§ TASK DESCRIPTION: Print out the data below in full, exactly as written.

§ INFORMATION SUPPLIED:

»»

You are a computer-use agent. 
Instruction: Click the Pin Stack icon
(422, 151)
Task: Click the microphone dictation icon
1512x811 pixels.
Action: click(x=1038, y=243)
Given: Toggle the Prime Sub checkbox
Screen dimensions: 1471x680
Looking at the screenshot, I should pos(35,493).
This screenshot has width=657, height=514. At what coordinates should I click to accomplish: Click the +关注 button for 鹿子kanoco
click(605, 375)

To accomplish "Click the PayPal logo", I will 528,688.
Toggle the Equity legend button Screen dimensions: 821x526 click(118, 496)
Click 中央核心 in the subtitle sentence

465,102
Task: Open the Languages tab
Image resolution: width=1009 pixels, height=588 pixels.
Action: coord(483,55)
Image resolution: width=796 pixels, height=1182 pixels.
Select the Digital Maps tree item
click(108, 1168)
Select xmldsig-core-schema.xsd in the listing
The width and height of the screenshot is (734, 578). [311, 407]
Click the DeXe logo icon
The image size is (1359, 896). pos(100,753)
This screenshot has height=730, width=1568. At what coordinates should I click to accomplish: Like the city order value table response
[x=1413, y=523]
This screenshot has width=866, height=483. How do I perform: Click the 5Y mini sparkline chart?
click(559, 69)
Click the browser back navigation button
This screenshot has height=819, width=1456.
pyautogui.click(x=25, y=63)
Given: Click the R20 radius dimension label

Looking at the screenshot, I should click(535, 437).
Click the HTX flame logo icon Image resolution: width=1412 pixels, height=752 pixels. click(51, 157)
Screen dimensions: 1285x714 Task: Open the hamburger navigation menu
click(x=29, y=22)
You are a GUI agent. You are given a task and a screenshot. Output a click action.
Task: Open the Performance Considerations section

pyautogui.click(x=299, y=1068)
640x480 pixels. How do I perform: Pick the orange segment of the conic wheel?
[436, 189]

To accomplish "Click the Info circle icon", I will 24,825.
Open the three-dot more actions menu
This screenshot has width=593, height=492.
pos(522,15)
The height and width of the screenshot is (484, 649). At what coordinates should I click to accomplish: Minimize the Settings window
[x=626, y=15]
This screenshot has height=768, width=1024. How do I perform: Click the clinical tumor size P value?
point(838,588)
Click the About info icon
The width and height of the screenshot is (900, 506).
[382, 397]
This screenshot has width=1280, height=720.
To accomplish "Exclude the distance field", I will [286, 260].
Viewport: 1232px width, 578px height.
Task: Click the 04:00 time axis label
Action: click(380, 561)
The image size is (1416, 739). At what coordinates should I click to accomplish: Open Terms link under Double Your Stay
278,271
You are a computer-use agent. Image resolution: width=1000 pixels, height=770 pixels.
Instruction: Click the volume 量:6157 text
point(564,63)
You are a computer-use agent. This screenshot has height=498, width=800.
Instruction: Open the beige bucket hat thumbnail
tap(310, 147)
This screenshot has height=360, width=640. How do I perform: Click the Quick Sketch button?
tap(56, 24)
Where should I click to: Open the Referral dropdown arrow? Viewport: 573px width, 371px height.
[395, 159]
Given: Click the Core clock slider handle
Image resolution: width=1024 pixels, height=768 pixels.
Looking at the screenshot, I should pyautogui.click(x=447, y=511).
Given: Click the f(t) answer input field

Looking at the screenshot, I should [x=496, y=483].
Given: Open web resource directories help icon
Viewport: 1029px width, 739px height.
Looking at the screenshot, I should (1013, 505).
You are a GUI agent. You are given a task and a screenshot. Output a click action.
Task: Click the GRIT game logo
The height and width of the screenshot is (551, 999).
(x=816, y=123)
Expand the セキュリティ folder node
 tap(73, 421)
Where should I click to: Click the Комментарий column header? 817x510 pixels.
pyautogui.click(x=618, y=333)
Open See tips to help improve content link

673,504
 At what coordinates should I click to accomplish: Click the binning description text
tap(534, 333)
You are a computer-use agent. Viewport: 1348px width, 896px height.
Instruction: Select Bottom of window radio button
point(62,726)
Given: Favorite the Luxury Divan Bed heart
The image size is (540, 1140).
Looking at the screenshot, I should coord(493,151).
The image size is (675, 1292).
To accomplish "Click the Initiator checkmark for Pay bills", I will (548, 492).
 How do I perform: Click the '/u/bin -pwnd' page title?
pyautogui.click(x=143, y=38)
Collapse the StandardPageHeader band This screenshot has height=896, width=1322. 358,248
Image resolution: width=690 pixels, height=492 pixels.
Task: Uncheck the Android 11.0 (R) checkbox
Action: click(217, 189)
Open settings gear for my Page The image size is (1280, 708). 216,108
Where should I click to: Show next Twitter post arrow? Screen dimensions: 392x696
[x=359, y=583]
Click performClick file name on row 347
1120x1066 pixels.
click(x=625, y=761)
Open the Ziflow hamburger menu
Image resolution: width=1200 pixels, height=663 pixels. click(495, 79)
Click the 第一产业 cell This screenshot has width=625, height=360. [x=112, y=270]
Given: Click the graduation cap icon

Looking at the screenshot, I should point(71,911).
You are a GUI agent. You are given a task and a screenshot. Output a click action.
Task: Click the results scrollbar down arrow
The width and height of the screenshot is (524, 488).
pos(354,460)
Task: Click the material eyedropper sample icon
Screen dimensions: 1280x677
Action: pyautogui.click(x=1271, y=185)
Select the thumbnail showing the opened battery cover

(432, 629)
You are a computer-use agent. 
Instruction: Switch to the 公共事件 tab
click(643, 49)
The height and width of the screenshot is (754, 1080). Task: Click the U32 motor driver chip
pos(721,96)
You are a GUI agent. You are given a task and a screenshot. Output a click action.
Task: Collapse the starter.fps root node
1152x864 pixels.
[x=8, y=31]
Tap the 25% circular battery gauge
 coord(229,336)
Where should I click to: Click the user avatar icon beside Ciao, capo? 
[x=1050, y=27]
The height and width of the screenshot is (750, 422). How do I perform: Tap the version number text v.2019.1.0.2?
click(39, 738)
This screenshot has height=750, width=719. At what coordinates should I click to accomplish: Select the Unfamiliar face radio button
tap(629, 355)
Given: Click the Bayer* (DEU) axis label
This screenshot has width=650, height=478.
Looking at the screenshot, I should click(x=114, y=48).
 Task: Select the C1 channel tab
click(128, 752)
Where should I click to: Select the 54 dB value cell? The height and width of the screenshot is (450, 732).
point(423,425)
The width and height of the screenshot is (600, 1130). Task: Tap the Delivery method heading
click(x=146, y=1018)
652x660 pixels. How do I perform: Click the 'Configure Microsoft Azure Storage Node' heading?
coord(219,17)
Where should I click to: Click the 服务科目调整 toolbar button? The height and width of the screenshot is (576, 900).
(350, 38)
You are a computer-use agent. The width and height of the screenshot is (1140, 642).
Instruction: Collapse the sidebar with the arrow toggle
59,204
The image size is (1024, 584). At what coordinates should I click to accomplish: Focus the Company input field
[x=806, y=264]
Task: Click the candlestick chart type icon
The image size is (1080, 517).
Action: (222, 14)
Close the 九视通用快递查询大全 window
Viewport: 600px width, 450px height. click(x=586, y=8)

««

§ RESULT FOR THIS EXERCISE:
You are a computer-use agent. 
Instruction: Click the Pin Stack icon
(422, 151)
Task: Click the microphone dictation icon
1512x811 pixels.
Action: click(x=1038, y=243)
Given: Toggle the Prime Sub checkbox
Screen dimensions: 1471x680
Looking at the screenshot, I should pos(35,493).
This screenshot has width=657, height=514. At what coordinates should I click to accomplish: Click the +关注 button for 鹿子kanoco
click(605, 375)

To accomplish "Click the PayPal logo", I will 528,688.
Toggle the Equity legend button Screen dimensions: 821x526 click(118, 496)
Click 中央核心 in the subtitle sentence

465,102
Task: Open the Languages tab
Image resolution: width=1009 pixels, height=588 pixels.
Action: coord(483,55)
Image resolution: width=796 pixels, height=1182 pixels.
Select the Digital Maps tree item
click(108, 1168)
Select xmldsig-core-schema.xsd in the listing
The width and height of the screenshot is (734, 578). [311, 407]
Click the DeXe logo icon
The image size is (1359, 896). pos(100,753)
This screenshot has height=730, width=1568. At what coordinates should I click to accomplish: Like the city order value table response
[x=1413, y=523]
This screenshot has width=866, height=483. How do I perform: Click the 5Y mini sparkline chart?
click(559, 69)
Click the browser back navigation button
This screenshot has height=819, width=1456.
pyautogui.click(x=25, y=63)
Given: Click the R20 radius dimension label

Looking at the screenshot, I should click(535, 437).
Click the HTX flame logo icon Image resolution: width=1412 pixels, height=752 pixels. click(51, 157)
Screen dimensions: 1285x714 Task: Open the hamburger navigation menu
click(x=29, y=22)
You are a GUI agent. You are given a task and a screenshot. Output a click action.
Task: Open the Performance Considerations section

pyautogui.click(x=299, y=1068)
640x480 pixels. How do I perform: Pick the orange segment of the conic wheel?
[436, 189]

To accomplish "Click the Info circle icon", I will 24,825.
Open the three-dot more actions menu
This screenshot has width=593, height=492.
pos(522,15)
The height and width of the screenshot is (484, 649). At what coordinates should I click to accomplish: Minimize the Settings window
[x=626, y=15]
This screenshot has height=768, width=1024. How do I perform: Click the clinical tumor size P value?
point(838,588)
Click the About info icon
The width and height of the screenshot is (900, 506).
[382, 397]
This screenshot has width=1280, height=720.
To accomplish "Exclude the distance field", I will [286, 260].
Viewport: 1232px width, 578px height.
Task: Click the 04:00 time axis label
Action: click(380, 561)
The image size is (1416, 739). At what coordinates should I click to accomplish: Open Terms link under Double Your Stay
278,271
You are a computer-use agent. Image resolution: width=1000 pixels, height=770 pixels.
Instruction: Click the volume 量:6157 text
point(564,63)
You are a computer-use agent. This screenshot has height=498, width=800.
Instruction: Open the beige bucket hat thumbnail
tap(310, 147)
This screenshot has height=360, width=640. How do I perform: Click the Quick Sketch button?
tap(56, 24)
Where should I click to: Open the Referral dropdown arrow? Viewport: 573px width, 371px height.
[395, 159]
Given: Click the Core clock slider handle
Image resolution: width=1024 pixels, height=768 pixels.
Looking at the screenshot, I should pyautogui.click(x=447, y=511).
Given: Click the f(t) answer input field

Looking at the screenshot, I should [x=496, y=483].
Given: Open web resource directories help icon
Viewport: 1029px width, 739px height.
Looking at the screenshot, I should (1013, 505).
You are a GUI agent. You are given a task and a screenshot. Output a click action.
Task: Click the GRIT game logo
The height and width of the screenshot is (551, 999).
(x=816, y=123)
Expand the セキュリティ folder node
 tap(73, 421)
Where should I click to: Click the Комментарий column header? 817x510 pixels.
pyautogui.click(x=618, y=333)
Open See tips to help improve content link

673,504
 At what coordinates should I click to accomplish: Click the binning description text
tap(534, 333)
You are a computer-use agent. Viewport: 1348px width, 896px height.
Instruction: Select Bottom of window radio button
point(62,726)
Given: Favorite the Luxury Divan Bed heart
The image size is (540, 1140).
Looking at the screenshot, I should coord(493,151).
The image size is (675, 1292).
To accomplish "Click the Initiator checkmark for Pay bills", I will (548, 492).
 How do I perform: Click the '/u/bin -pwnd' page title?
pyautogui.click(x=143, y=38)
Collapse the StandardPageHeader band This screenshot has height=896, width=1322. 358,248
Image resolution: width=690 pixels, height=492 pixels.
Task: Uncheck the Android 11.0 (R) checkbox
Action: click(217, 189)
Open settings gear for my Page The image size is (1280, 708). 216,108
Where should I click to: Show next Twitter post arrow? Screen dimensions: 392x696
[x=359, y=583]
Click performClick file name on row 347
1120x1066 pixels.
click(x=625, y=761)
Open the Ziflow hamburger menu
Image resolution: width=1200 pixels, height=663 pixels. click(495, 79)
Click the 第一产业 cell This screenshot has width=625, height=360. [x=112, y=270]
Given: Click the graduation cap icon

Looking at the screenshot, I should point(71,911).
You are a GUI agent. You are given a task and a screenshot. Output a click action.
Task: Click the results scrollbar down arrow
The width and height of the screenshot is (524, 488).
pos(354,460)
Task: Click the material eyedropper sample icon
Screen dimensions: 1280x677
Action: pyautogui.click(x=1271, y=185)
Select the thumbnail showing the opened battery cover

(432, 629)
You are a computer-use agent. 
Instruction: Switch to the 公共事件 tab
click(643, 49)
The height and width of the screenshot is (754, 1080). Task: Click the U32 motor driver chip
pos(721,96)
You are a GUI agent. You are given a task and a screenshot. Output a click action.
Task: Collapse the starter.fps root node
1152x864 pixels.
[x=8, y=31]
Tap the 25% circular battery gauge
 coord(229,336)
Where should I click to: Click the user avatar icon beside Ciao, capo? 
[x=1050, y=27]
The height and width of the screenshot is (750, 422). How do I perform: Tap the version number text v.2019.1.0.2?
click(39, 738)
This screenshot has height=750, width=719. At what coordinates should I click to accomplish: Select the Unfamiliar face radio button
tap(629, 355)
Given: Click the Bayer* (DEU) axis label
This screenshot has width=650, height=478.
Looking at the screenshot, I should click(x=114, y=48).
 Task: Select the C1 channel tab
click(128, 752)
Where should I click to: Select the 54 dB value cell? The height and width of the screenshot is (450, 732).
point(423,425)
The width and height of the screenshot is (600, 1130). Task: Tap the Delivery method heading
click(x=146, y=1018)
652x660 pixels. How do I perform: Click the 'Configure Microsoft Azure Storage Node' heading?
coord(219,17)
Where should I click to: Click the 服务科目调整 toolbar button? The height and width of the screenshot is (576, 900).
(350, 38)
You are a computer-use agent. The width and height of the screenshot is (1140, 642).
Instruction: Collapse the sidebar with the arrow toggle
59,204
The image size is (1024, 584). At what coordinates should I click to accomplish: Focus the Company input field
[x=806, y=264]
Task: Click the candlestick chart type icon
The image size is (1080, 517).
Action: (222, 14)
Close the 九视通用快递查询大全 window
Viewport: 600px width, 450px height. click(x=586, y=8)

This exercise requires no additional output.